Se me ha ido el tiempo sin que le cogiera la matricula. No me pasó por encima, pero casi, porque cuando vine a darme cuenta estaba sentada – de nuevo- en el patio principal del Lara escuchando discursos de graduación, acompañada por decenas de desconocidos. Ya no transitamos el corrillo que Inma presidia con voluntad acérrima de hacer de Pinar Hondo un mejor colegio. Ya no nos reconocemos entre las madres sin que necesitemos a los hijos, porque estos espigados jovencitos en nada se parecen a los regorditos, a las marimandonas, a los peleones, ni a las brujas enanas. No sé quién le cortó (en tajo) el traje de lana que tanto tarde en hacer a mi hija Helena. No sé cuántas bofetadas se llevó mi hijo Guillermo a cuenta de sus compañeros, y no solo en las aulas y recreos. No sé cuántos buenos recuerdos -y malos- se me agolpan desordenados, hasta llegar a esta despedida tan bucólica y esquiva, con el poniente soplando a muerte y jovencitos riendo como si la vida no les hubiera dado su primer toque de que ella siempre será la que corte el bacalao.
Esperanza Mateos sigue igual, tan eternal como son los directores en su papel de directores, como el inigualable Juan Rosado en los maravillosos fines de curso a pie de la tarima que el profe de música -que ya no llevaba el ritmo de nada porque hacía años que lo había sustituido Begoña- se obstinaba en llevar de procesión hasta mitad del patio. Entonces sí que había una entrega de diplomas, unos niños comprometidos, unos paseos interminables desde la fila a la subida, que suerte que nadie se mató por esos tres escalones de madera que separaban a los viles mortales de los que se aupaban para trascender a secundaria.
"Hacía un poniente que tiraba de espaldas con niñas púberes que lucían de mujeres entaconadas y pollitos con cascarón en traje de chaqueta, uniformados"
Si les ha dado alguna vez por la antropología, verán que son ritos normales del paso del tiempo, de integración del clan y otras memeces . La verdad es que los niños nacen para amargarnos la vida, para hacer de nuestra ilusiones y esperanza, pozo ciego y algunas minúsculas veces para hacernos reír a carcajadas porque lo son todo. No es bipolaridad, sino realidad cotidiana de adolescencia y adolescentes, estudios y otros rosarios. Como les decía, el Lara- al menos para mí- se despedía a la callada. Lo hacía engalanado, festivo, con afluencia masiva y una buena añada de la que esperaremos sus frutos, convertidos en profesores, jefes de mantenimiento o directores. Esperaremos que les importen los alumnos, que se conviertan , no ya en Juan Rosado, ni en Nicanores , porque es harto improbable por la dificultad intrínseca de tanta excelencia, pero al menos sí en gente que valore la educación y el bienestar de la sociedad. A mí me quedará huella, no en este recuerdo último de tantos años, sino en los nombres de muchos que fueron decisivos como Javi, el profe de filosofía que tenía alma de poeta, Nicanor forever , master de mis cuatro hijos, o Feliciano que era modo dios. Daría muchos nombres y me dejaría gente fuera porque todos intentaron enseñar a unos discípulos en la peor edad por la mucha inconsciencia. Si se fijan, no es que los niños maduren ahora más tarde, sino que la sociedad entera está en pañales.

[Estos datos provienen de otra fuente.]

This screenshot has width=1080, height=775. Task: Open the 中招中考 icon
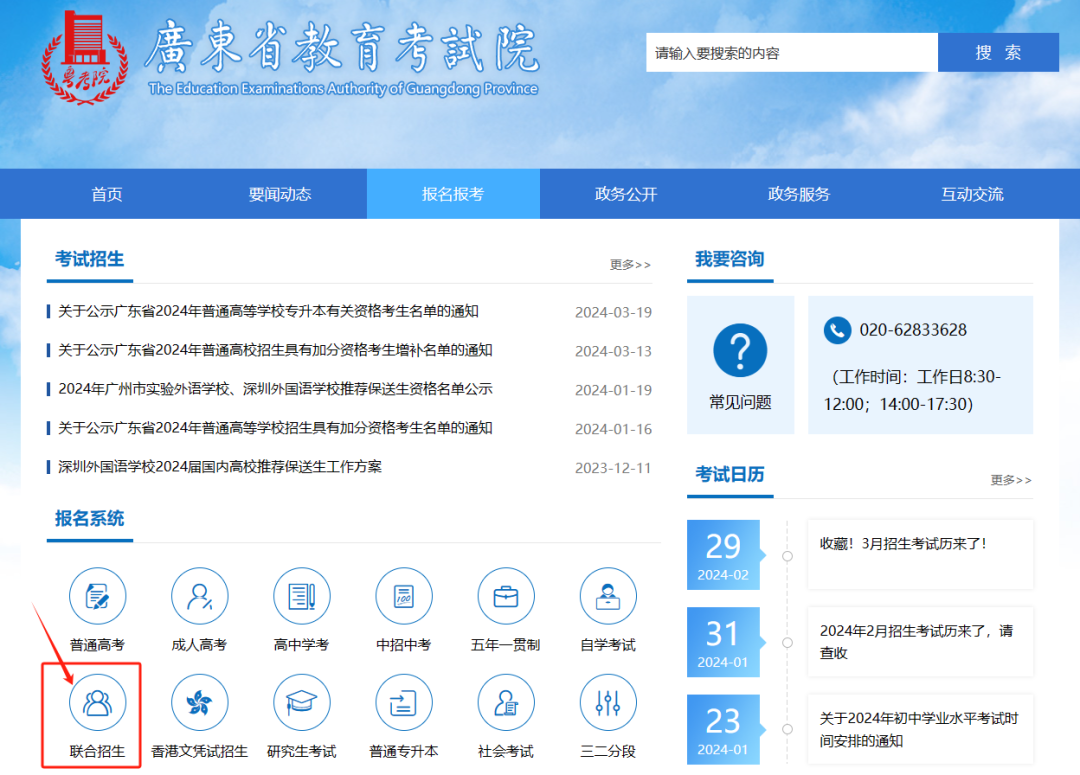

No estará de acuerdo Esperanza conmigo, porque les deseó que se cumplieran sus sueños como Jedis renovados. Soy más de ver los sables a los Dark Veider que frustran voluntades solo por el hecho de poder hacerlo. La vida es incombustible, diversa, incansable y muy dura. A los míos se lo recuerdo, porque es bueno que lo sepan. Los algodones nunca han hecho favor alguno a nadie, seguramente tampoco las espinas, salvo quizás para asegurarte dónde estás y quién eres. Me gustan los luchadores, los poetas, los pensantes, los discordantes y esta juventud que se nos va como arena entre los dedos. Hacía un poniente que tiraba de espaldas con niñas púberes que lucían de mujeres entaconadas y pollitos con cascarón en traje de chaqueta, uniformados. Esperanza me pareció más madre que nunca, más directora que siempre. Si lo piensan notarán la ternura de una madre que empuja a sus gorriones a que salten del nido pudiéndose despanzurrarse en el intento. Nunca reconoceré que me duele el alma.